Légitime violence de Marc Dugain
L’affaire des poisons, la marquise de Brinvilliers, son père prévôt de Paris, son amant Sainte-Croix, son mari (très) complaisant, le receveur du clergé, un précepteur joli garçon et un tantinet espion, une amie/amante, Madame de Warnens (et non Mme de Warens comme chez J-J Rousseau) … on oublie au passage deux frères monstrueux, un épisode à la Bastille et la police du roi qui veille : et voilà Marc Dugain prenant des libertés avec l’histoire, quoique pas tant que ça, qui compose un ouvrage habile, drôle, mi roman policier, mi fresque historique où les moeurs du temps, les guerres de religion, l’ambition, la soif de l’argent, l’obsession de la transmission, le sexe en liberté composent un piquant mariage.

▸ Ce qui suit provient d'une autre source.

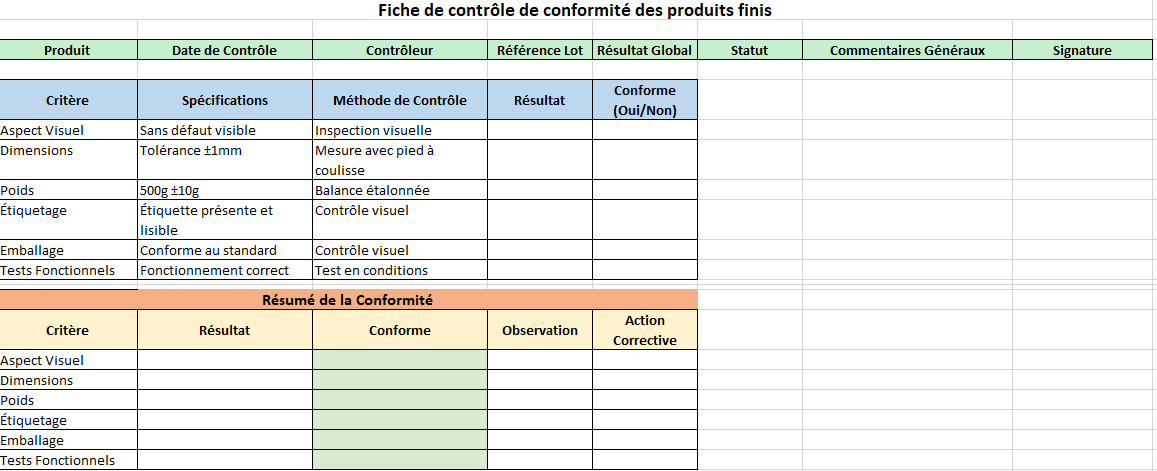Select the 'Mesure avec pied à coulisse' cell
This screenshot has width=1157, height=471.
[399, 160]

A l’aise avec Poutine (voir son récent « L’avion, Poutine, l’Amérique et … moi« ) ou la CIA (« la malédiction d’Edgar »), Marc Dugain, dont on connaît l’habileté, prouve qu’il sait manier les us et coutumes les plus pernicieux du règne de Louis XIV. C’est drôle, vif, pertinent et constamment haletant.
Légitime violence de Marc Dugain (Albin Michel – le Cherche Midi, 247 pages, 21,90 €).